Most of the workflow systems that I have seen (and written) will copy the data before the code is executed, to prevent any process from modifying the data. That being said, one option is to have the request to butler be for either a Read-only ® copy or a Read/Write (RW) copy. If this option is chosen we will need to add tests that can check to see if data that is checked out as R will not be modified.

I would like the default is always read-only.

Just to be clear, we’re not talking about modifying datasets in persistent storage. Objects retrieved from those datasets might be modified in place in memory, but they’d be persisted as different datasets. The difficulty comes if they’re shared as components of other objects in memory or reused in other tasks.

I’m thinking that as soon as the object is modified, it must be dissociated from its original dataset type and data identifier; it is no longer the same thing. The question is whether (and how) to retain a copy of the original, unmodified object in memory to satisfy future customers of that dataset type and data identifier. Since the modifying task can’t know what will be run afterwards, this seems somewhat difficult.

Images/exposures and tables are my main concern. The code that gets an exposure from the butler may not know if that exposure is going to be modified by some subtask in the tree. The only safe assumption is that it will be modified (and indeed exposures quite often are).

If we can come up with a system for enforcing that these cannot be modified, or detecting that they have been modified, then it seems fairly simple to mark the cache as dirty or otherwise disassociate the data from its dataset.

I agree that this may not be the case right now, but think whether an argument is modified in place is conceptually an important part of all of those subtask signatures (even if it’s not obvious in Python code), and that means the parent task ought to be able to know this. I think this is something we need to start paying more attention to.

I’m skeptical that we can rely on documentation to enforce const. That has not worked to date, and are well into the project. Also, it is very fragile. Suppose we have a top-level task A that calls B and calls C, none of which modify their exposure. Now a user retargets C with Cprime, but it does modify the exposure. Suddenly we have undefined behavior. This makes me really nervous.
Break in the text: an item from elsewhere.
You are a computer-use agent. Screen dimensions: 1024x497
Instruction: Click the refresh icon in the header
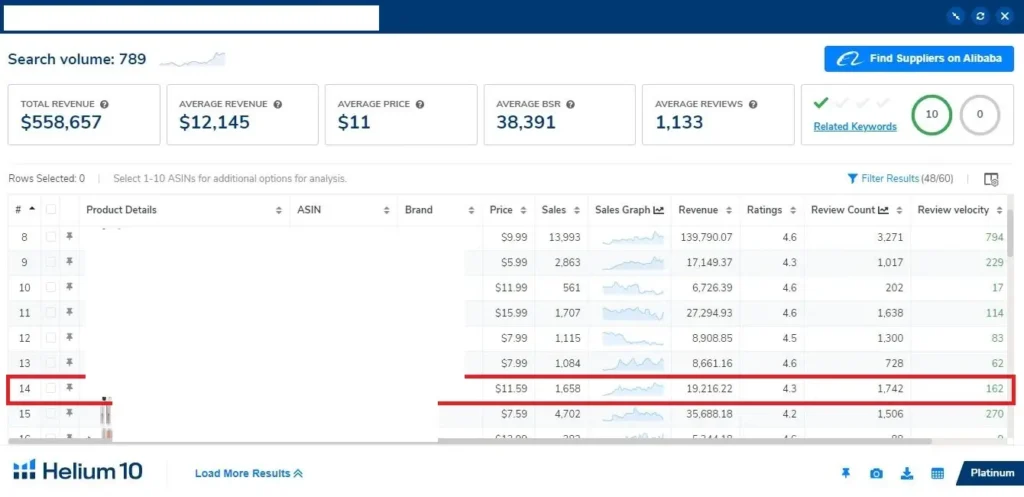pos(981,16)
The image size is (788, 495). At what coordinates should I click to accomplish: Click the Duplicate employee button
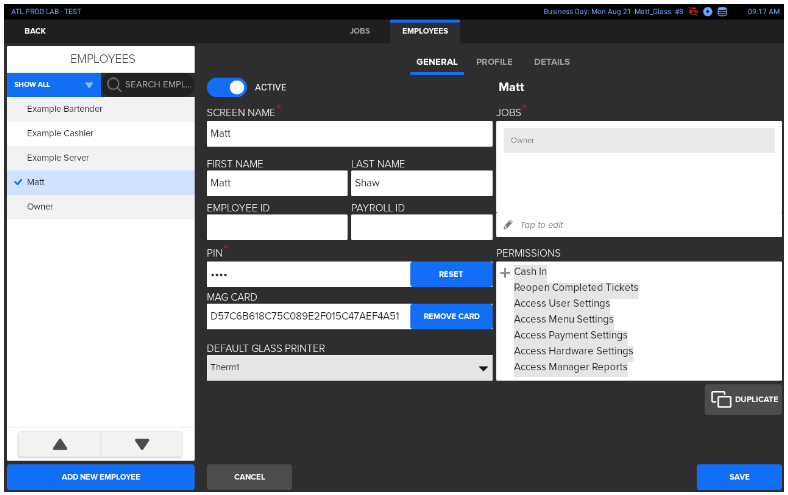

I think it would be safer if the system assumed the worst, and you had to go out of your way to get any other behavior.

Tasks are going to have to start declaring more of their behavior (including use of dataset types or use of multiple threads, for example). Declaring that they modify an input is not unreasonable. The declaration would use a mechanism that is visible without even instantiating the Task.

1 Like

Is there a reasonable way to make all cached objects immutable? e.g. would it work & be acceptable to monkey patch the __setattr__ method to raise an exception if called?
At the same time maybe we could add a method to the object to get a copy of the object that the script would like to mutate (provided that the object is copyable).

Monkey patching __setattr__ wouldn’t work, and I’m skeptical in general, but it’s not entirely out of the question. The really big concern here is images (tables too, but it’s essentially the same problem for those). It’s fairly critical that we provide views (via NumPy) into those into those objects, which makes it essentially impossible to intercept modifications - unless we can sometimes provide read-only views and sometimes provide read-write views (which NumPy does support). That’s entirely natural in C++, since “constness” is a fundamental part of the language, and there’s generally no extra work to define a const version of a class. But it’s much less natural in Python, where (while it sometimes exists as in set and frozenset) it’s a lot of work to provide both mutable and immutable versions of everything.

I know something like this is intended for SuperTask, but was not aware we would be adding it to all tasks. It may help to have a programmatic way of querying this info, but without enforcement I’m still concerned.